What this task involves
Could you return each line below without altering a word?

[Stored data entries]
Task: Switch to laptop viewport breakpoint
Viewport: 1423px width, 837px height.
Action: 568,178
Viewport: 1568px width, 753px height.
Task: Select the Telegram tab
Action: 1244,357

Problem solution
Task: Switch to laptop viewport breakpoint
Viewport: 1423px width, 837px height.
Action: 568,178
Viewport: 1568px width, 753px height.
Task: Select the Telegram tab
Action: 1244,357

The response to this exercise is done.